AIM 1. Transcribe the whole text on the container replacement model word for word.
AIM 2. Copy the records from the line that has "You are a computer-use agent. This" through the end of the records, renaming "Instruction" to "Command" and changing nothing else. Give only those lines, and leave out the pictures.

TEXT EXTRACT.
The independent variables of the proposed replacement model, denoted as \({x}_{ev}\), are defined as 1 when the software container e (e ∈ E) is allocated in VM v (v ∈ V) and 0 in all other cases. This model is formulated using ILP for optimization purposes.

If a software container utilizes more than 90% of its allocated resources, the resource usage of the identified software containers (\({c}_{e}, {mem}_{e},{bnw}_{e}\)) is predicted using a neural network algorithm (Sect. 5.1). Conversely, the average resource usage over the last 120 s is used.

The proposed replacement model is formulated as follows:

Minimizing

$$ \left( {1/2\sum_{(e \in E)} \sum_{(v \in V)} \sum w_{e} image\;size_{e} \left| {x_{{{\text{ev}}}}^{\prime } - x_{{{\text{ev}}}} } \right|} \right) $$
(1)

[Stored items from a collection]

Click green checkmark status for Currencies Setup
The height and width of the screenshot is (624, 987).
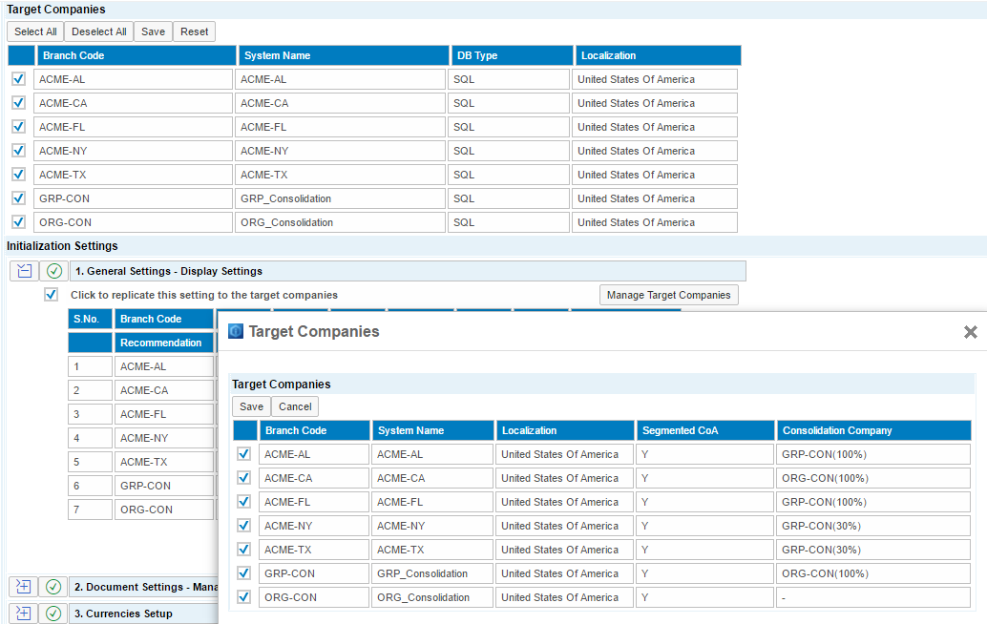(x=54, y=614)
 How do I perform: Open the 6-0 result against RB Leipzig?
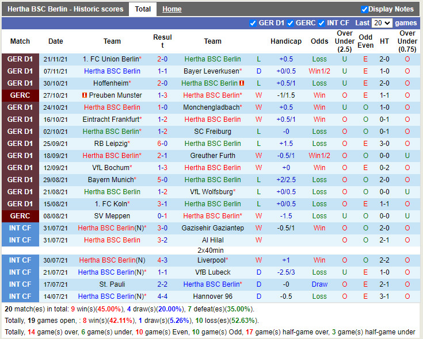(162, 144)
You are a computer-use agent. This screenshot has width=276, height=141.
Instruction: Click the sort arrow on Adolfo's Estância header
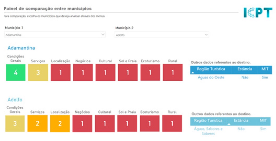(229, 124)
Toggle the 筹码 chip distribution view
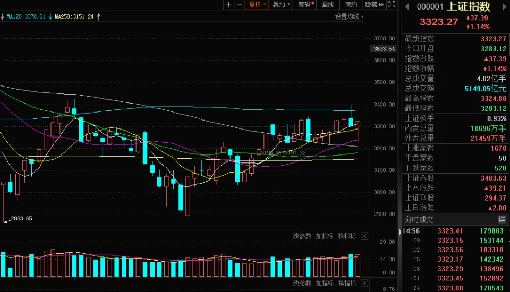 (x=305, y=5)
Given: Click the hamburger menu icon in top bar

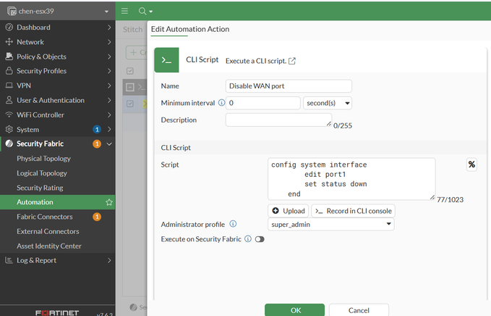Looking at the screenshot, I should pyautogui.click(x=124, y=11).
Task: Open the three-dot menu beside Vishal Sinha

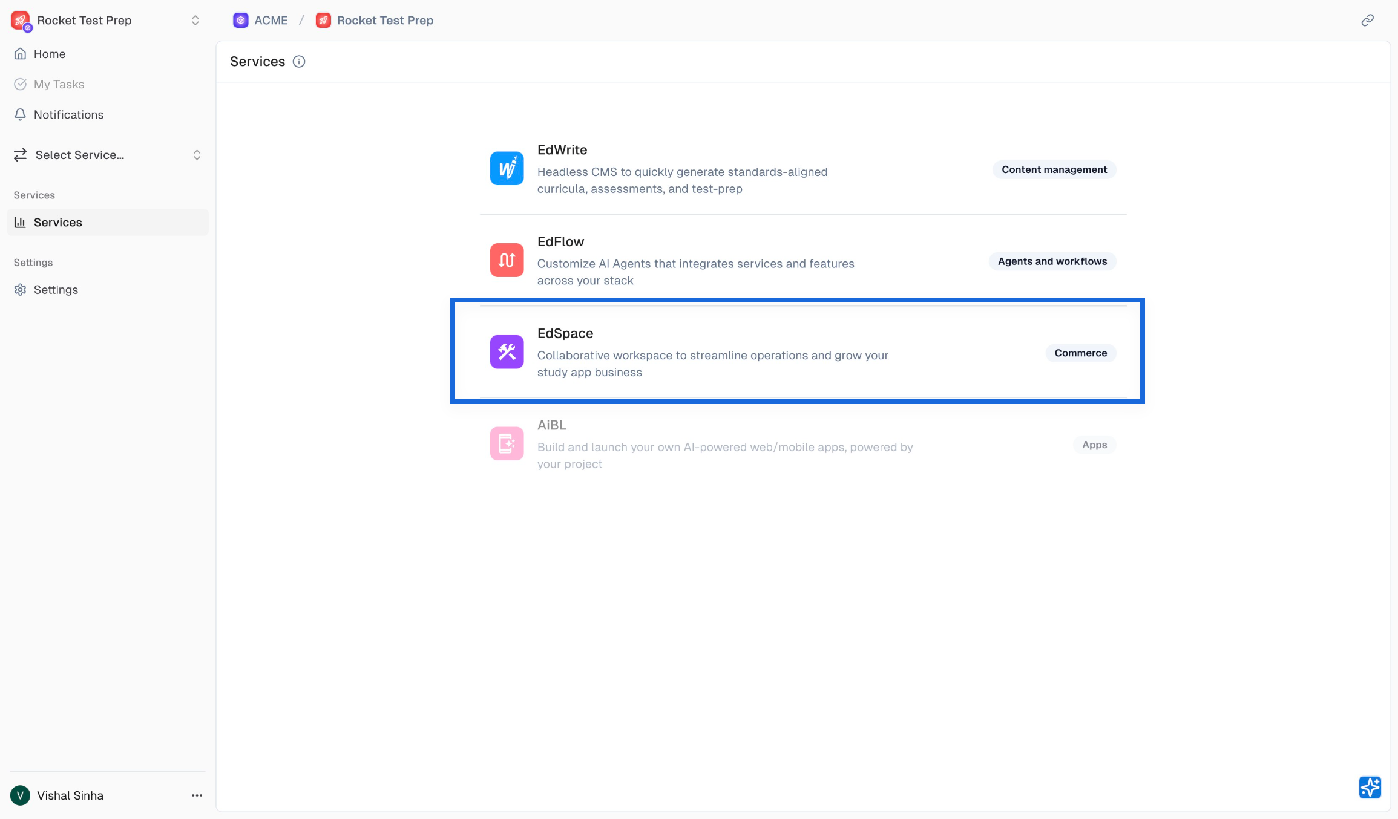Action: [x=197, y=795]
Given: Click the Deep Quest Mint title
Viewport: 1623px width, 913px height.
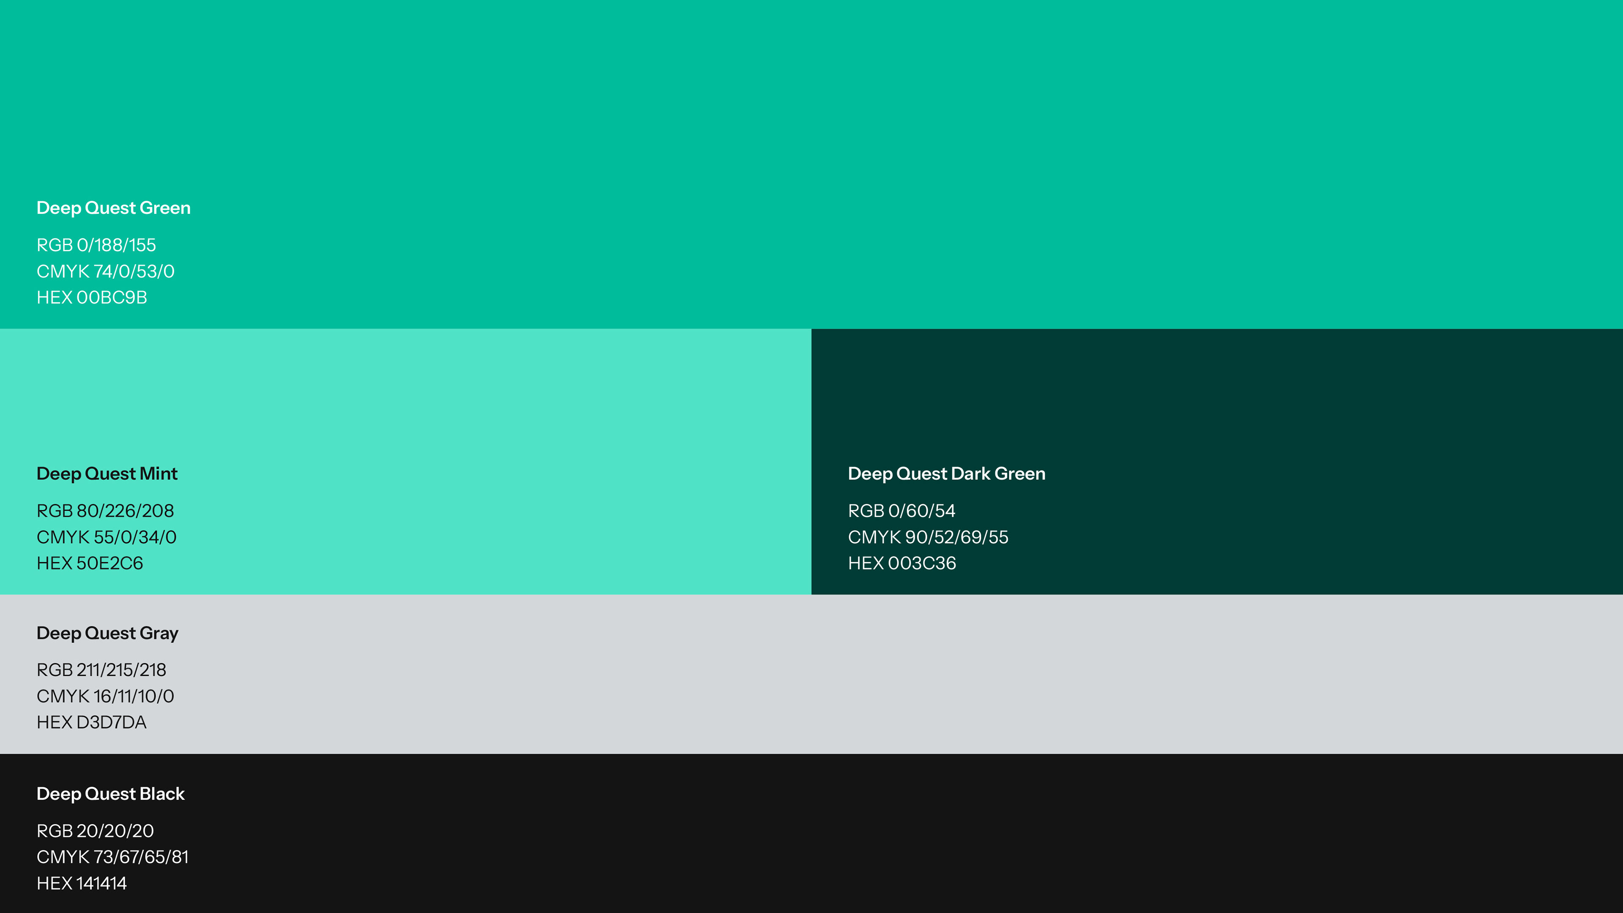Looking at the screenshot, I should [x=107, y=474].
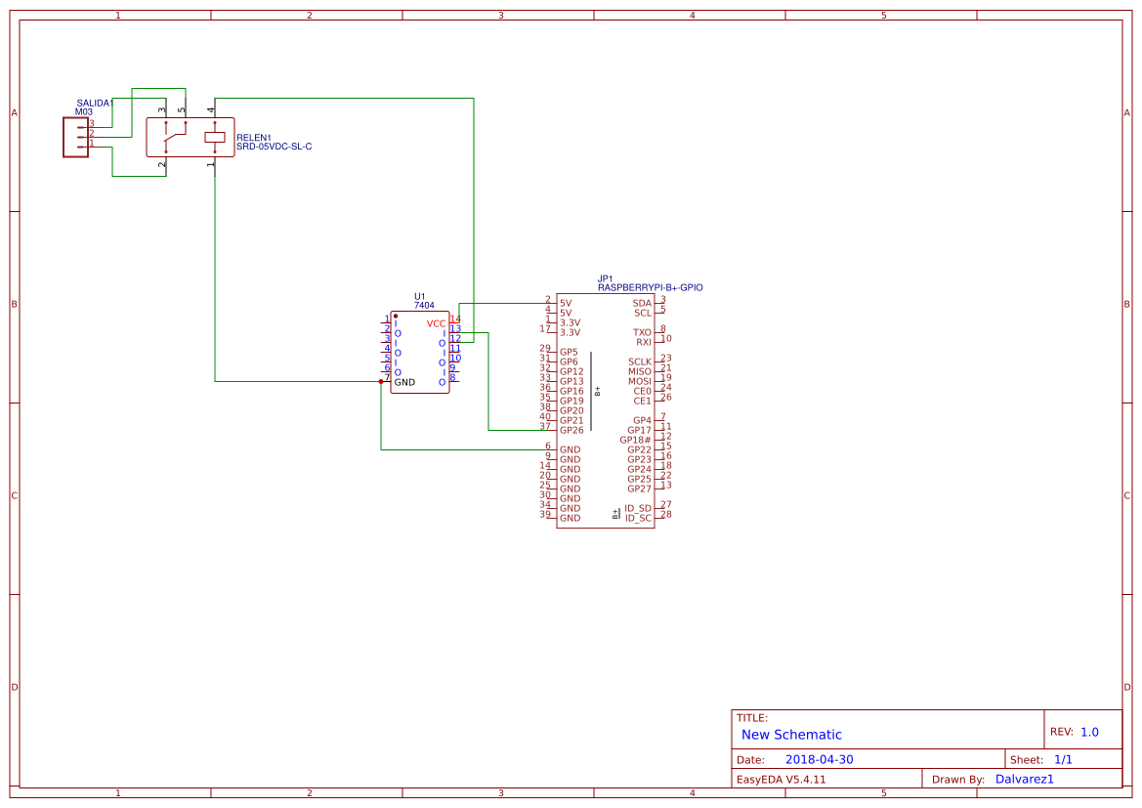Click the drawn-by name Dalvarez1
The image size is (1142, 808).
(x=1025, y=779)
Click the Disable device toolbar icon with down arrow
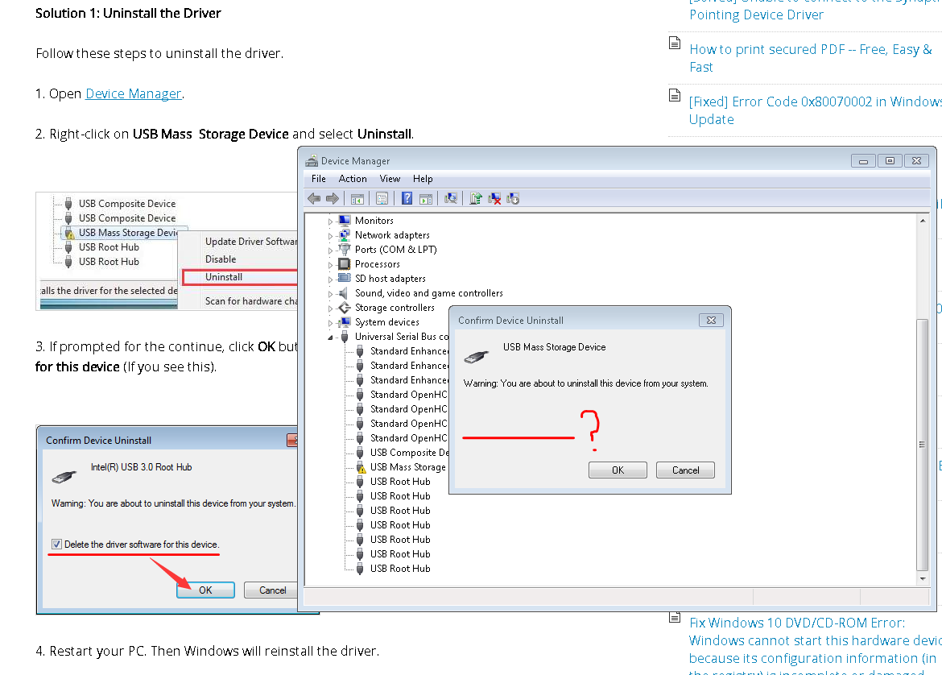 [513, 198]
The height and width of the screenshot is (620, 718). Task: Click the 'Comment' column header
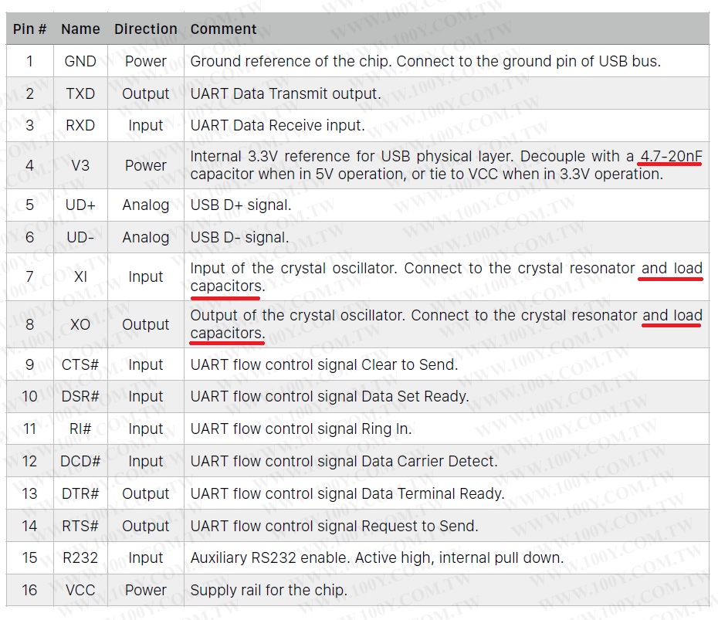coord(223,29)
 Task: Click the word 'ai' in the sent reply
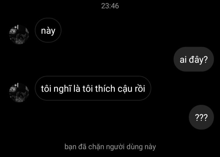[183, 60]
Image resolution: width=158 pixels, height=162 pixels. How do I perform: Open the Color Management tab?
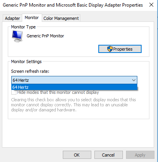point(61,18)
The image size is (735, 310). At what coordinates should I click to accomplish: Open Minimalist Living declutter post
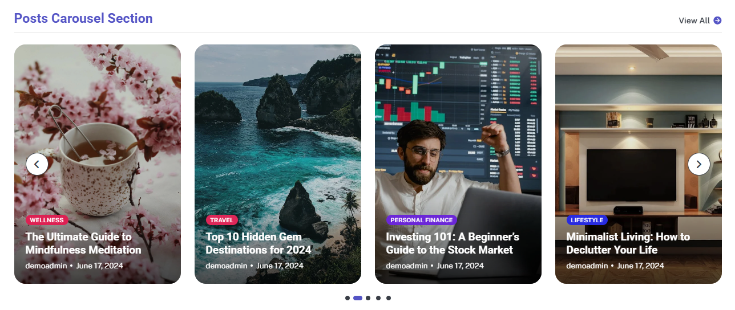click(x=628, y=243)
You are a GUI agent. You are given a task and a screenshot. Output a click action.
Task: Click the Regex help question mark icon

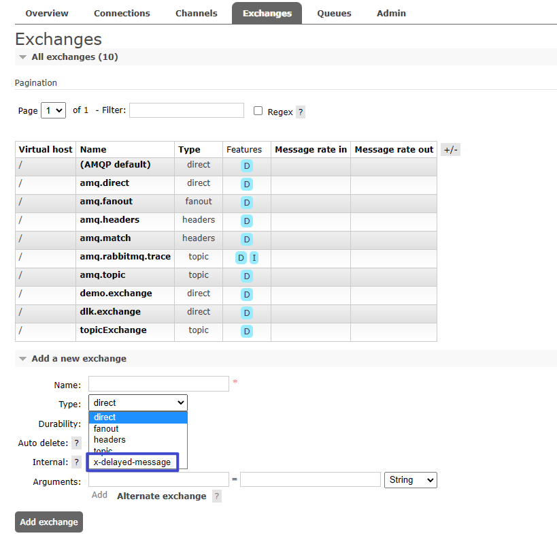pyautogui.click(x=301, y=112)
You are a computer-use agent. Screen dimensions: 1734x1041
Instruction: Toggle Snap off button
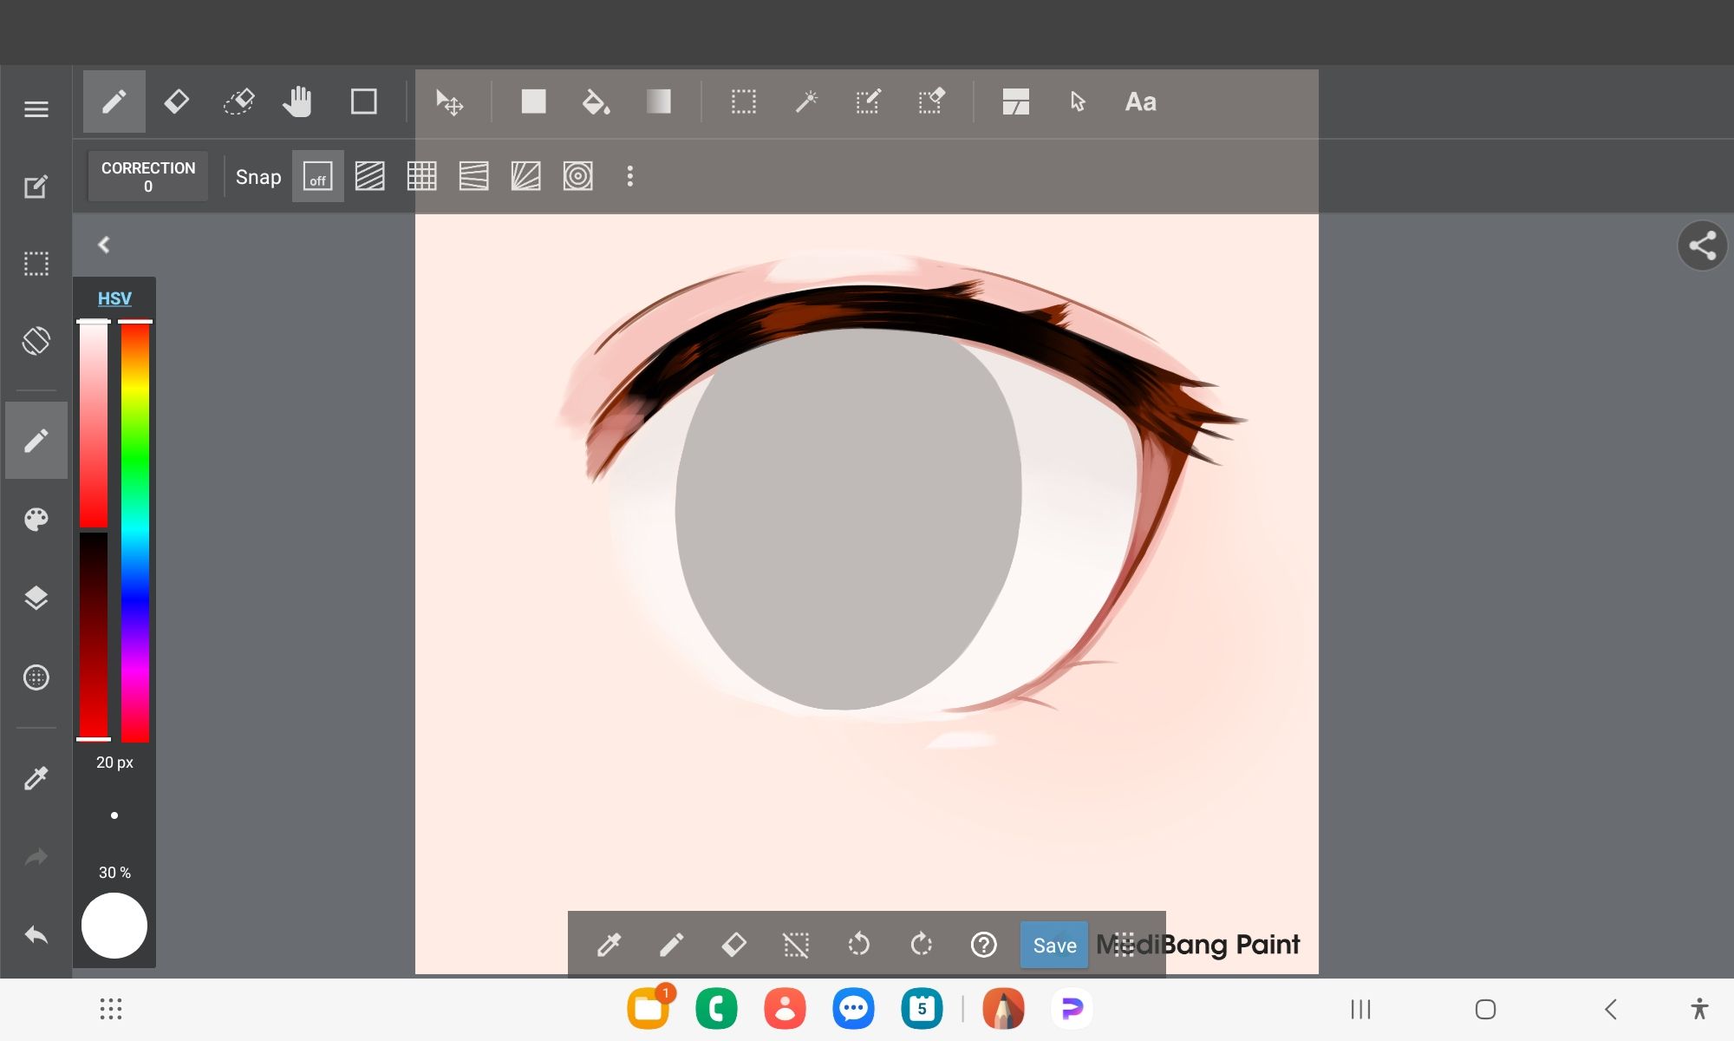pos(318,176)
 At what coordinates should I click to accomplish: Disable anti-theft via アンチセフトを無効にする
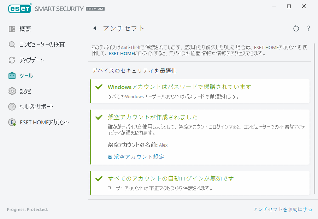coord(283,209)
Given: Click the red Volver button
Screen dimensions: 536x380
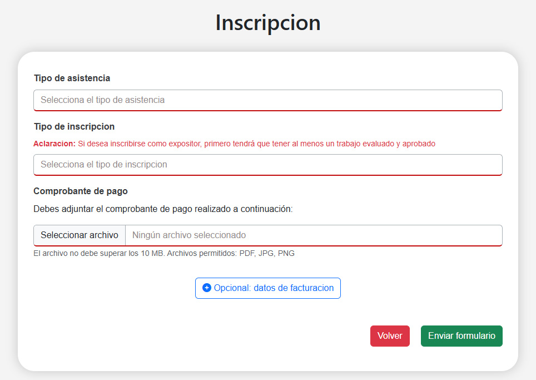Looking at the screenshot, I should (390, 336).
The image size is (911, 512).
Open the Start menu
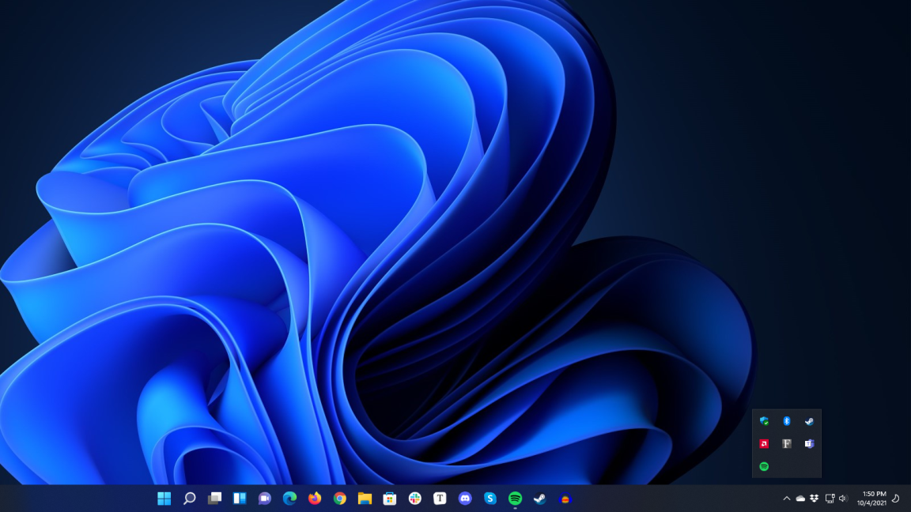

TASK ANSWER 1.
The independent variables of the proposed replacement model, denoted as \({x}_{ev}\), are defined as 1 when the software container e (e ∈ E) is allocated in VM v (v ∈ V) and 0 in all other cases. This model is formulated using ILP for optimization purposes.

If a software container utilizes more than 90% of its allocated resources, the resource usage of the identified software containers (\({c}_{e}, {mem}_{e},{bnw}_{e}\)) is predicted using a neural network algorithm (Sect. 5.1). Conversely, the average resource usage over the last 120 s is used.

The proposed replacement model is formulated as follows:

Minimizing

$$ \left( {1/2\sum_{(e \in E)} \sum_{(v \in V)} \sum w_{e} image\;size_{e} \left| {x_{{{\text{ev}}}}^{\prime } - x_{{{\text{ev}}}} } \right|} \right) $$
(1)

TASK ANSWER 2.
You are a computer-use agent. This screenshot has width=276, height=141.
Command: Click the sort arrow on Adolfo's Estância header
(229, 124)
Toggle the 筹码 chip distribution view
 (x=305, y=5)
Given: Click the hamburger menu icon in top bar

Looking at the screenshot, I should pyautogui.click(x=124, y=11).
Task: Open the three-dot menu beside Vishal Sinha

Action: [x=197, y=795]
Given: Click the Deep Quest Mint title
Viewport: 1623px width, 913px height.
Looking at the screenshot, I should [x=107, y=474].
Click the drawn-by name Dalvarez1
The image size is (1142, 808).
(x=1025, y=779)
Click the Disable device toolbar icon with down arrow
 [513, 198]
The height and width of the screenshot is (620, 718). Task: Click the 'Comment' column header
coord(223,29)
 Task: Click the word 'ai' in the sent reply
[183, 60]
Image resolution: width=158 pixels, height=162 pixels. How do I perform: Open the Color Management tab?
point(61,18)
The image size is (735, 310). At what coordinates should I click to accomplish: Open Minimalist Living declutter post
click(x=628, y=243)
You are a GUI agent. You are given a task and a screenshot. Output a click action.
Task: Click the Regex help question mark icon

pyautogui.click(x=301, y=112)
You are a computer-use agent. Screen dimensions: 1734x1041
Command: Toggle Snap off button
pos(318,176)
 At what coordinates should I click to accomplish: Disable anti-theft via アンチセフトを無効にする
coord(283,209)
Given: Click the red Volver button
Screen dimensions: 536x380
Looking at the screenshot, I should (390, 336).
The image size is (911, 512).
Open the Start menu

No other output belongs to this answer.